I am using Solr for searching institutions... My Solr DB has around 400k documents each of which has multiple fields like ("name","id","city",...)...

A document in my DB looks like this:

    "id": "91348",
    "p_code": "71637",
    "name": "University of Toronto - Mississauga",
    "ext_name": "",
    "city": "Mississauga",
    "country": "CA",
    "state": "ON",
    "type": "academic/campus",
    "alt_name": "",
    "ext_city": "",
    "zip": "L5L 1C6",
    "alt_ext_city": "",

I write a query like {name: (university of toronto)}... Top two matches are:

    "id": "91348",
    "p_code": "71637",
    "name": "University of Toronto - Mississauga",
    "ext_name": "",
    "city": "Mississauga",
    "country": "CA",
    "state": "ON",
    "type": "academic/campus",
    "alt_name": "",
    "ext_city": "",
    "zip": "L5L 1C6",
    "alt_ext_city": "",
    "_version_": 1473710223400108000,
    "score": 1.499069

    "id": "10624",
    "p_code": "7938",
    "name": "University of Toronto",
    "ext_name": "",
    "city": "Toronto",
    "country": "CA",
    "state": "ON",
    "type": "academic",
    "alt_name": "Saint George Downtown Campus",
    "ext_city": "",
    "zip": "M5S 1A1",
    "alt_ext_city": "",
    "_version_": 1473710220148473900,
    "score": 1.4967358

I am really surprised to see that "University of Toronto - Mississauga" returns a higher score than "university of Toronto". Intuitively, the field containing "University of Toronto - Mississauga" should get a lower score since it is longer than the other one.

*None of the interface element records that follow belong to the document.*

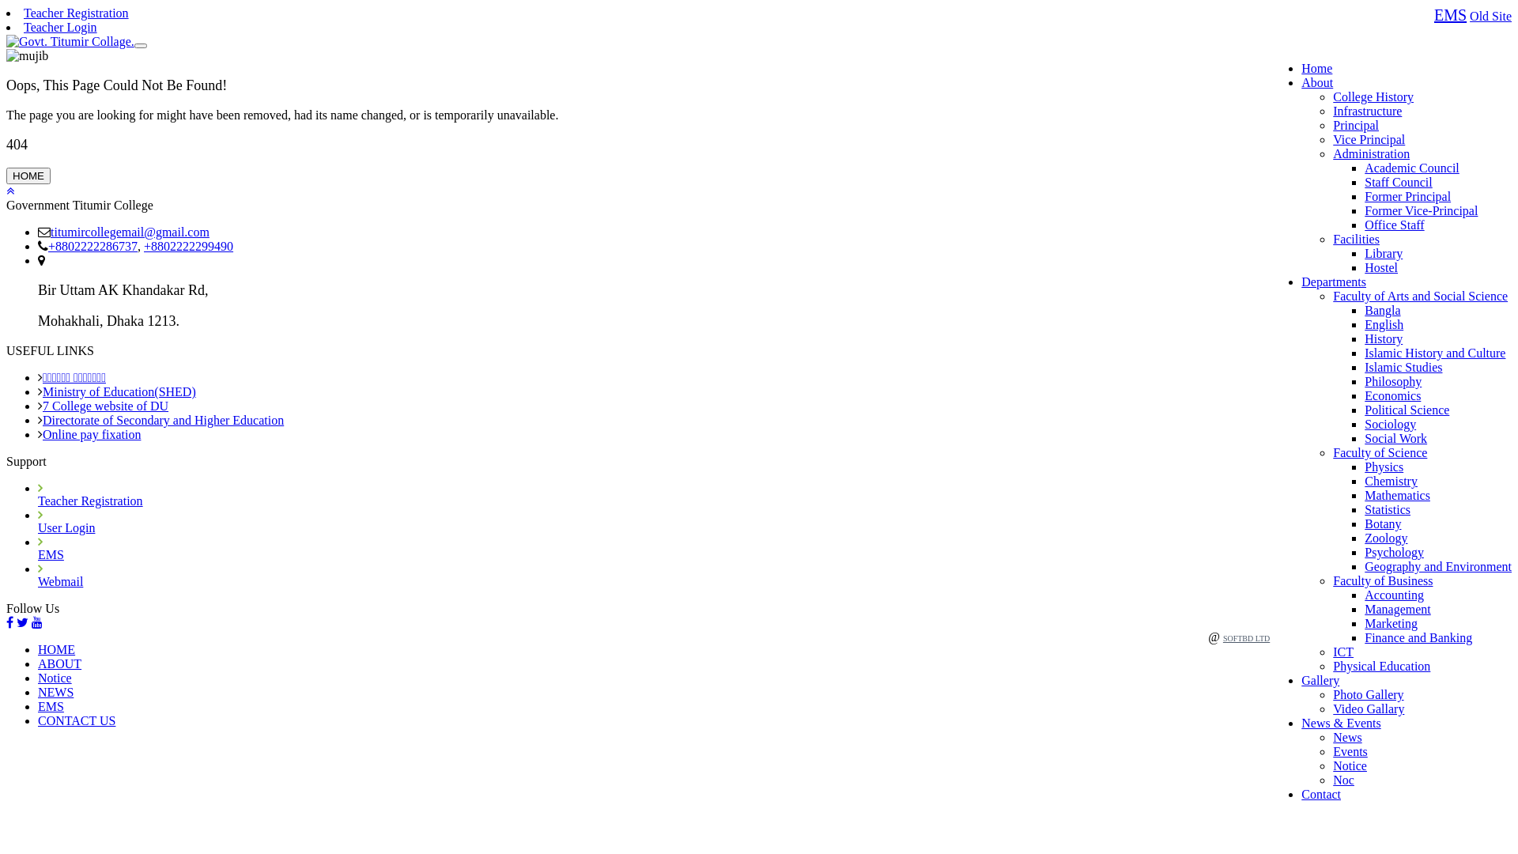  Describe the element at coordinates (1381, 666) in the screenshot. I see `'Physical Education'` at that location.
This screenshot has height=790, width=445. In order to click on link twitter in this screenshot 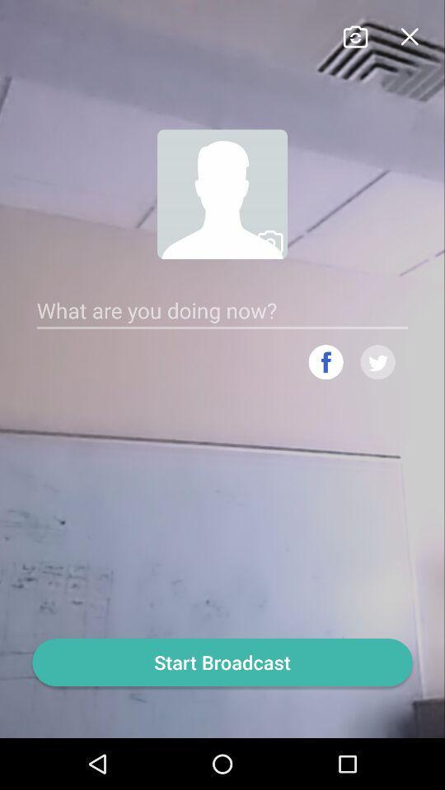, I will do `click(377, 362)`.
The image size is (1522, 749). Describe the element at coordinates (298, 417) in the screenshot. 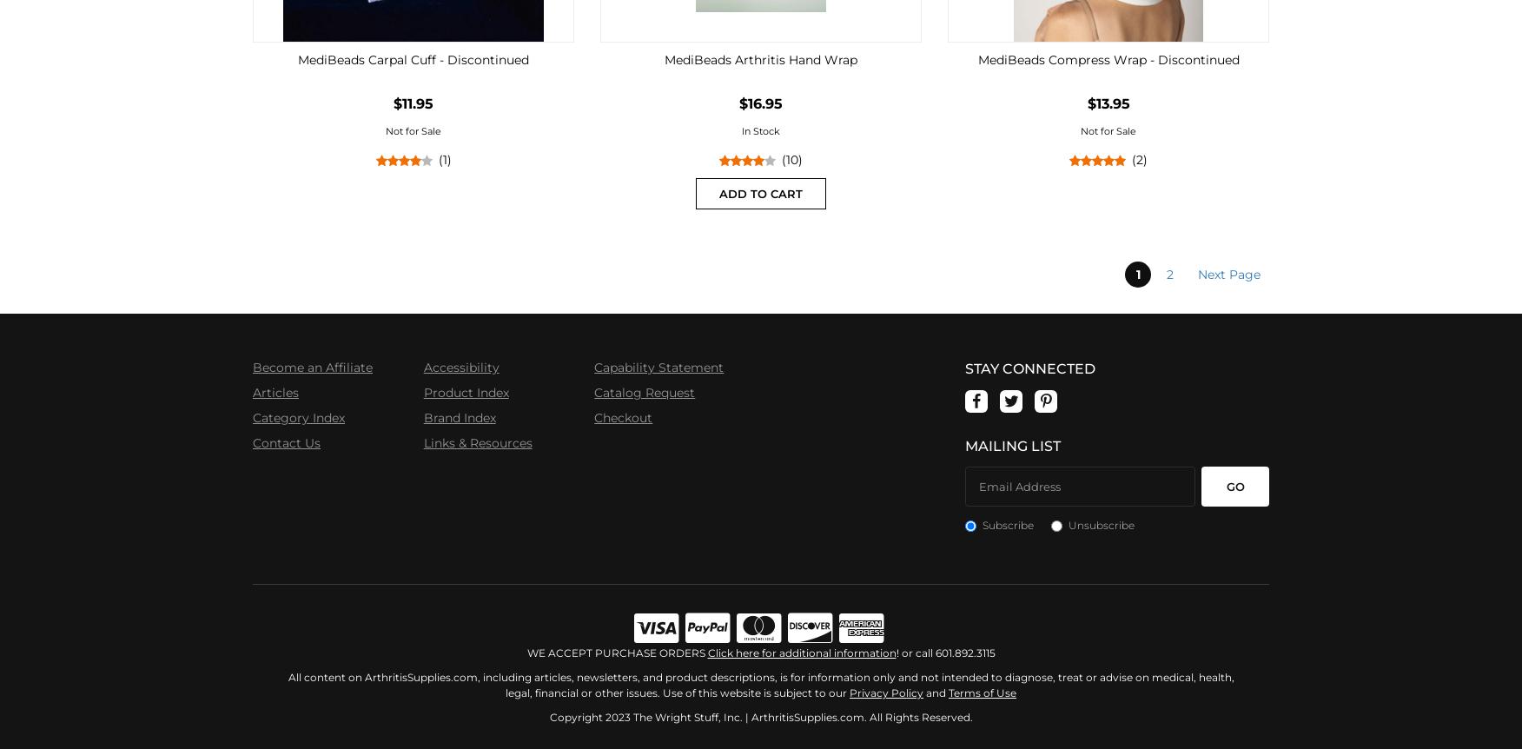

I see `'Category Index'` at that location.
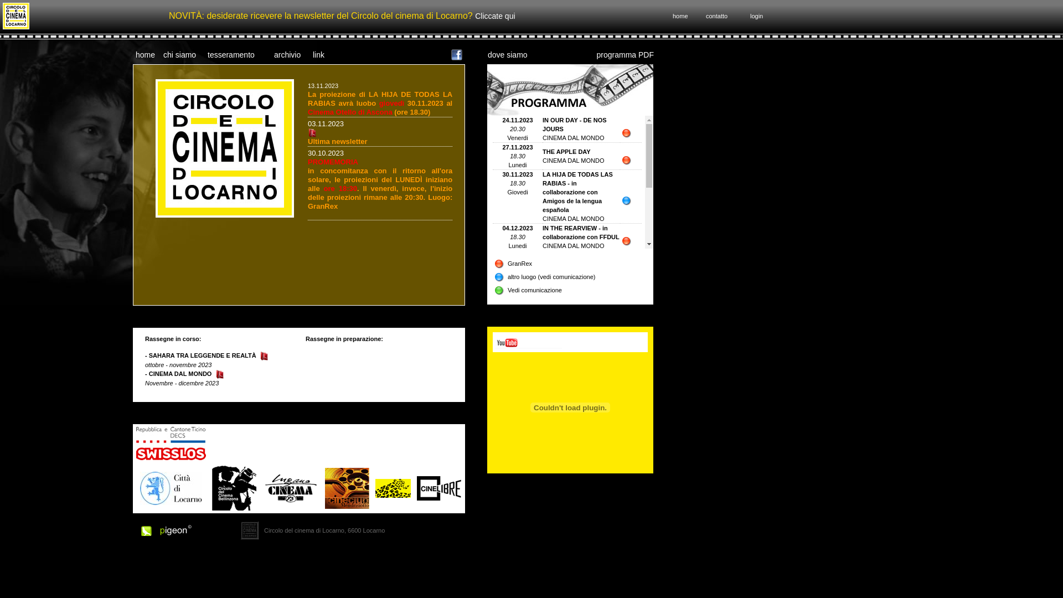  What do you see at coordinates (716, 16) in the screenshot?
I see `'contatto'` at bounding box center [716, 16].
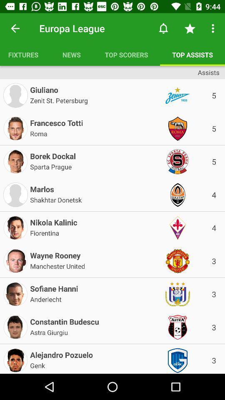  Describe the element at coordinates (15, 28) in the screenshot. I see `the icon above the fixtures icon` at that location.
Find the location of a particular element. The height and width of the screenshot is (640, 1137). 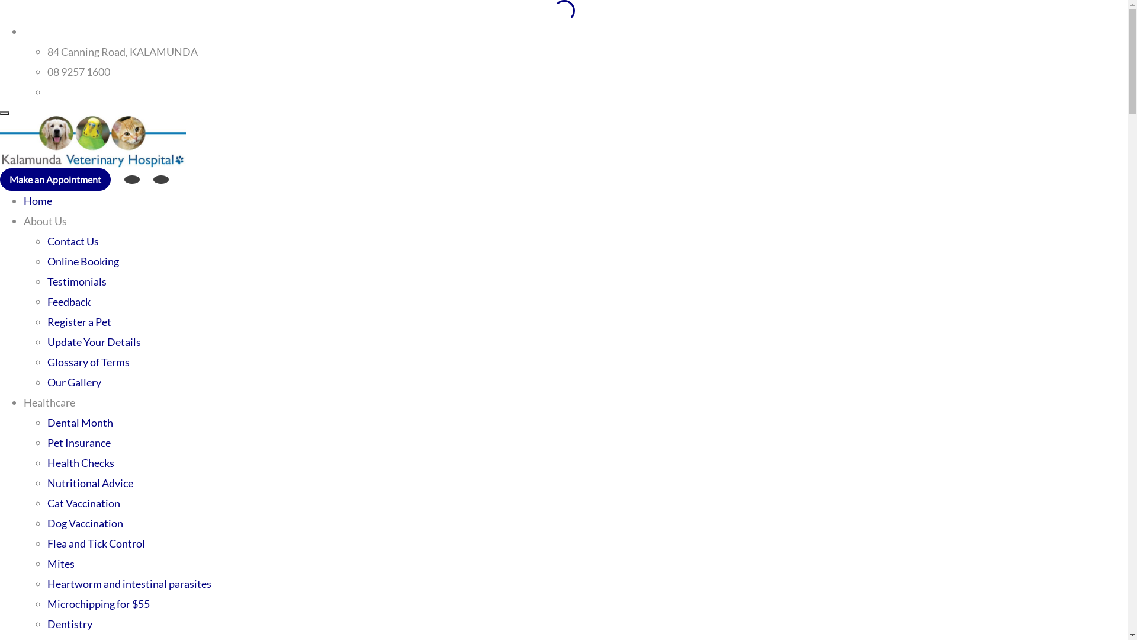

'Dog Vaccination' is located at coordinates (47, 522).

I was also very surprised to see that Solr gives different values for querynorm as follows: (0.03198291 = queryNorm) for the top document and (0.03203078 = queryNorm) for the second ranked document. I presumed that the query norm should be exactly the same for the all documents as it is only a function of the query.

I am not sure if I got something wrong about how Solr works or there is something wrong in indexing or configuration? Has anybody faced the same problem?

How does your complete query string look? .. and are we talking a single server, or are there sharding or SolrCloud involvement?MatsLindh
As far as why the shorter term doesn't get a boost in score, my best guess is that you have omitNorms=true. Favoring shorter fields when scoring, as you've mentioned, relies on having norms stored.femtoRgon

1 Answers


Make sure that omitNorms is set to false for that field and that your collection is using the latest version of the schema. Then re-index all of your documents for the change to the field to take effect.

I've found that some schema modifications are best treated with a complete wipe of the index prior to indexing in new content. I am not sure, but I believe this may be one of them. For most of the changes you can just re-index all of your content and overwrite the old stuff.